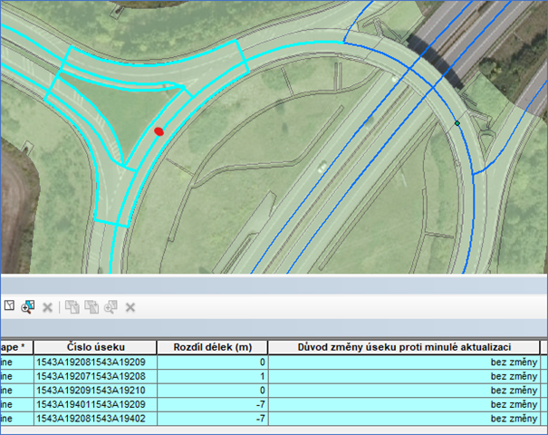This screenshot has width=548, height=435.
Task: Click the red point marker on the map
Action: (159, 131)
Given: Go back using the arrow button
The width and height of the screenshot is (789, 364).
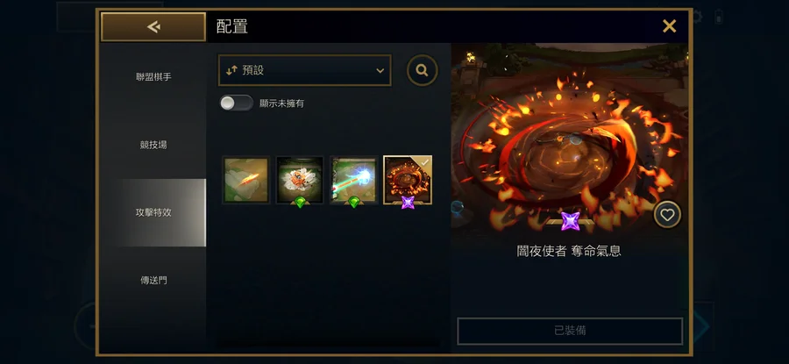Looking at the screenshot, I should pyautogui.click(x=153, y=26).
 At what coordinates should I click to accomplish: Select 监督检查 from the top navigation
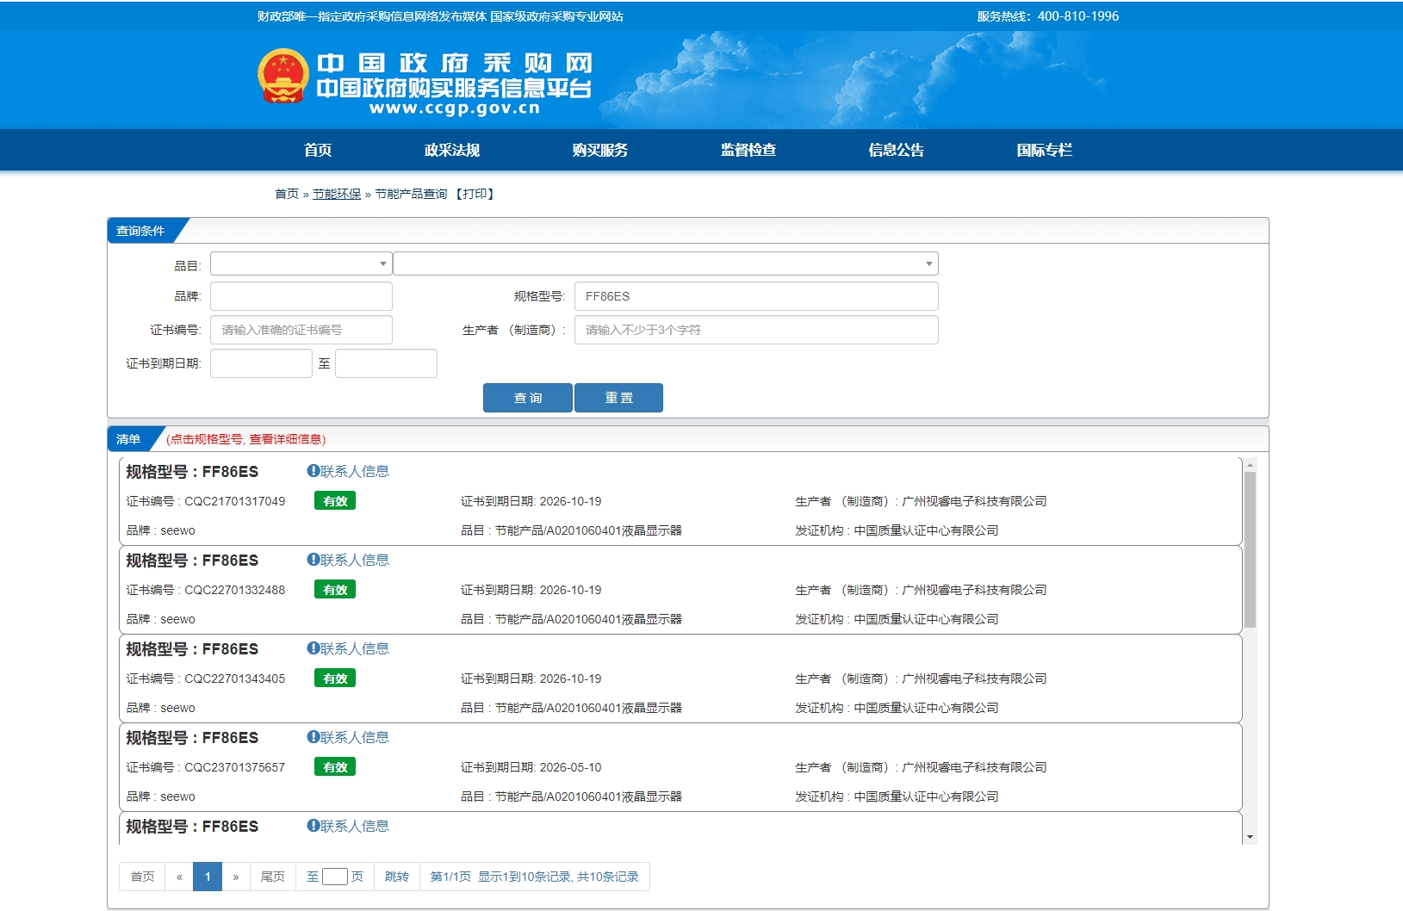point(748,150)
━━━━━━━━
[Requirements] Rewrite the material above, replacing "top navigation" with "top menu bar" and leaving everything else unchanged. Omit the pictures from your answer.

[Solution below]
This screenshot has width=548, height=435.
Task: Click the red point marker on the map
Action: (159, 131)
Given: Go back using the arrow button
The width and height of the screenshot is (789, 364).
Looking at the screenshot, I should pyautogui.click(x=153, y=26).
 At what coordinates should I click to accomplish: Select 监督检查 from the top menu bar
point(748,150)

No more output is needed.